Romer called the strategy “plausible” but “challenging”. This strategy is currently hampered by poor consumer confidence.
“A billion people is a lot of brainpower and there’s a lot of potential for specialisation and supplying different kinds of services,” Romer said. “[For] a country at the level of development of India or China, logically there’s no reason why they have to be reliant on the rest of the world.”
Some countries have tried to emulate this success, but Romer suggested that it is better to let investors find out where the best opportunities lie for a given market.
“I wouldn’t recommend that these developing countries think first about what infant industries should we be protecting,” he said. “This idea of the national champion I think is probably just a distraction.”
China’s Belt and Road Initiative, consisting of costly infrastructure projects in mostly developing economies, has been one way Beijing has sought to bolster its soft power.
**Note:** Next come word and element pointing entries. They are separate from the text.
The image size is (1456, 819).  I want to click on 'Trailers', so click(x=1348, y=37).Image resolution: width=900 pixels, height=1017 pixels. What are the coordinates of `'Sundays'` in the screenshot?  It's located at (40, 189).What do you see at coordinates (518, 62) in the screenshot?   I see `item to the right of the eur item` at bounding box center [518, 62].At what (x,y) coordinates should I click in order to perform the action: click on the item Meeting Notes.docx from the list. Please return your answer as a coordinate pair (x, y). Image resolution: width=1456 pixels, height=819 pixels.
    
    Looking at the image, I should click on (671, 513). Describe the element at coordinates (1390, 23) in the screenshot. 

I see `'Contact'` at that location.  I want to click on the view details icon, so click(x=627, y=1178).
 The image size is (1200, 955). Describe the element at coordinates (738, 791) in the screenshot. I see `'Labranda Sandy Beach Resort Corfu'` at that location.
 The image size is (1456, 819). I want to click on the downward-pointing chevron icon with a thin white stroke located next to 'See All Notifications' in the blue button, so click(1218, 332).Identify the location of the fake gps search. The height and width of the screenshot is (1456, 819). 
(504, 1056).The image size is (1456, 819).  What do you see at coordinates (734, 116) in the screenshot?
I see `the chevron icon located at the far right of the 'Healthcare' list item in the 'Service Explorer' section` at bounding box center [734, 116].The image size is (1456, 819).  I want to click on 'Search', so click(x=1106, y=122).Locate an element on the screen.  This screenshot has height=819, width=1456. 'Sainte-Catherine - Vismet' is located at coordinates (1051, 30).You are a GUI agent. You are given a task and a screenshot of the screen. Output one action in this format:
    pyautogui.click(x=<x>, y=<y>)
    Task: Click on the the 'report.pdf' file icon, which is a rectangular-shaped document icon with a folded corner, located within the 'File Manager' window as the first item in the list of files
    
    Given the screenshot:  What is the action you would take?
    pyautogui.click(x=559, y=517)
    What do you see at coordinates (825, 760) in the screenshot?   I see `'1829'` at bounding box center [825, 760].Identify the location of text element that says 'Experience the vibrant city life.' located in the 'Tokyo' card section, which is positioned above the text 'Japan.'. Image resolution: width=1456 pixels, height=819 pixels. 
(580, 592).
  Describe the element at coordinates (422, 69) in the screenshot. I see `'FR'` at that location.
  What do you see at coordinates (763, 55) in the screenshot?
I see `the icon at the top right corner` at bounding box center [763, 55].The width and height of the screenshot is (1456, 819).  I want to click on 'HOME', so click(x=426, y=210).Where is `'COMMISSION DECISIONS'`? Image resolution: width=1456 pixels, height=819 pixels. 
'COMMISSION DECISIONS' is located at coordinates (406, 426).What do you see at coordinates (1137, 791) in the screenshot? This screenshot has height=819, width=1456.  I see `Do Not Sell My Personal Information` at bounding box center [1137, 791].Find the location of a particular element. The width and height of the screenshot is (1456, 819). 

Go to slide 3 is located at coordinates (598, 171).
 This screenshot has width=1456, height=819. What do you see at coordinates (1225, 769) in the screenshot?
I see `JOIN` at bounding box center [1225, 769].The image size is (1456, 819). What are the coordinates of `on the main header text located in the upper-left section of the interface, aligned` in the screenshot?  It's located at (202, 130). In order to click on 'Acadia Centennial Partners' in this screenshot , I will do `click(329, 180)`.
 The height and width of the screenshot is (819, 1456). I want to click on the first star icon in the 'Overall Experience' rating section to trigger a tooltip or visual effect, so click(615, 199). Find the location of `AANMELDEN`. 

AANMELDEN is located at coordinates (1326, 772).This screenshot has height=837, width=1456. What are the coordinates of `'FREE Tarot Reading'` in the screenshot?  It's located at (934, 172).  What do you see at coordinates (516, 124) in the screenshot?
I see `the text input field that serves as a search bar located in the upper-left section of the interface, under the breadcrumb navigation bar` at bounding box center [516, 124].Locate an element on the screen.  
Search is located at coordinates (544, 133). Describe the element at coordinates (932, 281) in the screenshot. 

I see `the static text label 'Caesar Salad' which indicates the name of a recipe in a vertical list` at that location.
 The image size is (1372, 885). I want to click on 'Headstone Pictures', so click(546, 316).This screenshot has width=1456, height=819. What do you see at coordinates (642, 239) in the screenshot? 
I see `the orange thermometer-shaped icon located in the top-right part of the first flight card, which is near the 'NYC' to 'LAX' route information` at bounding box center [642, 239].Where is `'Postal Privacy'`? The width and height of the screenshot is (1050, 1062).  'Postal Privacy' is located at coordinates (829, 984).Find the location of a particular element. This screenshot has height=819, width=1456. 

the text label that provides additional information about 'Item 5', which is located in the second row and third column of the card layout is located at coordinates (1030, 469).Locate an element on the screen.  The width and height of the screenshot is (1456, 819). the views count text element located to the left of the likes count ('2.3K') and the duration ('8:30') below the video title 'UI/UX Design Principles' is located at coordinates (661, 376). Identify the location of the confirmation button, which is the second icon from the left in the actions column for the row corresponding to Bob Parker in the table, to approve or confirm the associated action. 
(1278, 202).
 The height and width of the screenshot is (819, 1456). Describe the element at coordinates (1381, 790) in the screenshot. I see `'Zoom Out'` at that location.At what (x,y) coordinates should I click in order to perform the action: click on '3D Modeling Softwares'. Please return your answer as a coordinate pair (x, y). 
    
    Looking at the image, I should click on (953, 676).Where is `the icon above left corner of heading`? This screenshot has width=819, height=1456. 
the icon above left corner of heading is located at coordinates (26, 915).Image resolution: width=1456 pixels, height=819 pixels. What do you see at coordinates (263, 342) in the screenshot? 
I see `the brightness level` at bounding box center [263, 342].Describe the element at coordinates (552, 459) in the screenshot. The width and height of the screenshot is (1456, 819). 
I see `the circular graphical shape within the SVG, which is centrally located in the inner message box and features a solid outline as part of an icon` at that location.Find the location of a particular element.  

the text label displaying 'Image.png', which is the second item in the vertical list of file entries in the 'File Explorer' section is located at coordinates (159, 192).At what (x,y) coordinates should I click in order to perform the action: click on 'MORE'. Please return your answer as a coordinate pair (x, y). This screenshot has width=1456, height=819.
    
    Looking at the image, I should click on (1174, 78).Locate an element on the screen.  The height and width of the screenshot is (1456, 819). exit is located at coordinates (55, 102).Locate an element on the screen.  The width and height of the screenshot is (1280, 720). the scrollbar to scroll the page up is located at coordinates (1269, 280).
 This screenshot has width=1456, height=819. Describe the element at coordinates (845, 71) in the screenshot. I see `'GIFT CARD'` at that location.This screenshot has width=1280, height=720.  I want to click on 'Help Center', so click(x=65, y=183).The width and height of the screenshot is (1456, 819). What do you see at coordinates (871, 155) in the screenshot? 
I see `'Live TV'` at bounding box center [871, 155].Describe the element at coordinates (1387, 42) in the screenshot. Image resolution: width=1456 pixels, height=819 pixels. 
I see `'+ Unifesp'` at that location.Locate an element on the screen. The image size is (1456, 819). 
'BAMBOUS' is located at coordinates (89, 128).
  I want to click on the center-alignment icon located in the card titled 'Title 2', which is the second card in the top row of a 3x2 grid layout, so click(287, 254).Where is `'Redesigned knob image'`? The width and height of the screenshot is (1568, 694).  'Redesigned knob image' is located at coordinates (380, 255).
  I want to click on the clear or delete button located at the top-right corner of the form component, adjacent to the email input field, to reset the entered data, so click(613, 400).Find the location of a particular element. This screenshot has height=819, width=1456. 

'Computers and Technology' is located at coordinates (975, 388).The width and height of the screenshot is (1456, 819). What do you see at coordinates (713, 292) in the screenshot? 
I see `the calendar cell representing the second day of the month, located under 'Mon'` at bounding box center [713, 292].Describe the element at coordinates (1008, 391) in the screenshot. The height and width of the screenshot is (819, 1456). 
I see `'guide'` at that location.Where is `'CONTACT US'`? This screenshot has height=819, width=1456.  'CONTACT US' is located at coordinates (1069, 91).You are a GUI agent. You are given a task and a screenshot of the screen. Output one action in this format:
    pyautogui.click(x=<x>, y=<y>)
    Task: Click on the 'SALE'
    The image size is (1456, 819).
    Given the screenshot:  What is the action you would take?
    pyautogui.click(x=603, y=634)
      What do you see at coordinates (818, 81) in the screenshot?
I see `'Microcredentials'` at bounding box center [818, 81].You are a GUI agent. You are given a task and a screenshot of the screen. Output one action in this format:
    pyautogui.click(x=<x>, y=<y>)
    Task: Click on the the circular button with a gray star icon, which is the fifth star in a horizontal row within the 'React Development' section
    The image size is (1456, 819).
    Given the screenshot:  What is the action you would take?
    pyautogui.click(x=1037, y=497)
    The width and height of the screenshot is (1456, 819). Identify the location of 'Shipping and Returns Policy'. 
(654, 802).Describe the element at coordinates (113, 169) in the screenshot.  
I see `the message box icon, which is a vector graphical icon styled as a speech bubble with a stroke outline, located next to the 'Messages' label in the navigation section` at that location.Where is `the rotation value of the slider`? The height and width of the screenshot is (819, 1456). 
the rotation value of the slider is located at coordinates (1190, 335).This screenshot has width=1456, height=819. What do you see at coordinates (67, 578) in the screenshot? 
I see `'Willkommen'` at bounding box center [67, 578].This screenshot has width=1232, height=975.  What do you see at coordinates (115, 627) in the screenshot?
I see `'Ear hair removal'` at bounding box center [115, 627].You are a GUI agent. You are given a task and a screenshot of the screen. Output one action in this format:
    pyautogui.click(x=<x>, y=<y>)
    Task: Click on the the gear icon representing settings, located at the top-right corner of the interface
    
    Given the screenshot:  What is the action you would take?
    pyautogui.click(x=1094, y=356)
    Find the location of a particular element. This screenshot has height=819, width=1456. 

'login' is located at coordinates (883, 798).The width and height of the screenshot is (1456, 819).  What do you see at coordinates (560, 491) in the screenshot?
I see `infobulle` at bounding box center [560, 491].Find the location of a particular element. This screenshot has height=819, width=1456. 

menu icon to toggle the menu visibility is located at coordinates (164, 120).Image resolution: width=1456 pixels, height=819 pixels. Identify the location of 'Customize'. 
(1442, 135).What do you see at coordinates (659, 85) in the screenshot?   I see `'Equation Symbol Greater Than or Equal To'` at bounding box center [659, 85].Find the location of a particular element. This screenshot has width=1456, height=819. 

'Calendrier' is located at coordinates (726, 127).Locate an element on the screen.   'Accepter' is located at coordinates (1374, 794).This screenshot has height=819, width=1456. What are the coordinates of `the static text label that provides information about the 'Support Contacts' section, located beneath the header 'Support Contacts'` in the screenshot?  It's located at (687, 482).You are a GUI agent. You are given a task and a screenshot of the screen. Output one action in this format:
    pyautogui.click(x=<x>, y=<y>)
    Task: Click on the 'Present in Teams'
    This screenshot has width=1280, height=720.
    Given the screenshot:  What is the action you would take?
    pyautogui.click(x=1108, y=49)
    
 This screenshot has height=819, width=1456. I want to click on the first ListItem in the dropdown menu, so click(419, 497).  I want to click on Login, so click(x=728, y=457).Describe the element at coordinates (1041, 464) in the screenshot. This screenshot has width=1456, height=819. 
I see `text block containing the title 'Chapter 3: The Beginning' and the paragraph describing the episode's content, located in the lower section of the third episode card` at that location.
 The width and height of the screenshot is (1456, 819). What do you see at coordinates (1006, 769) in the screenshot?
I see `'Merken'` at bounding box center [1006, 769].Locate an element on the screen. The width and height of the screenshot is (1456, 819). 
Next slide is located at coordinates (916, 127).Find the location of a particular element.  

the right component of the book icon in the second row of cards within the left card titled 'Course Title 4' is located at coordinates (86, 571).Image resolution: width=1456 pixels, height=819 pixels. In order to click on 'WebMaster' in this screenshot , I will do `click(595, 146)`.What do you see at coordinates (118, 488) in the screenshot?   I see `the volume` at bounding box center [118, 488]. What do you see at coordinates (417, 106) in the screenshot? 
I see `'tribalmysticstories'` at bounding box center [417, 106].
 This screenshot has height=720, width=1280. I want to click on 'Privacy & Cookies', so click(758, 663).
But in Romer’s view, making this kind of project work requires a more traditional kind of investment: real estate.
“I think Belt and Road is not going to prove to be self-financing unless they expand from ports and roads and rail into something like real estate development at these hub points that they’re creating,” he said.
The ideal scenario, according to the economist, is that the US and China compete to build up cities in developing markets, spurring growth based on merit.
“I hope they compete vigorously to be the country that’s running the destinations that more people want to go to,” Romer said. “It’s very important for the US and China to figure out how to compete with each other in a way that actually makes the world better off rather than in a way that could really threaten everybody.”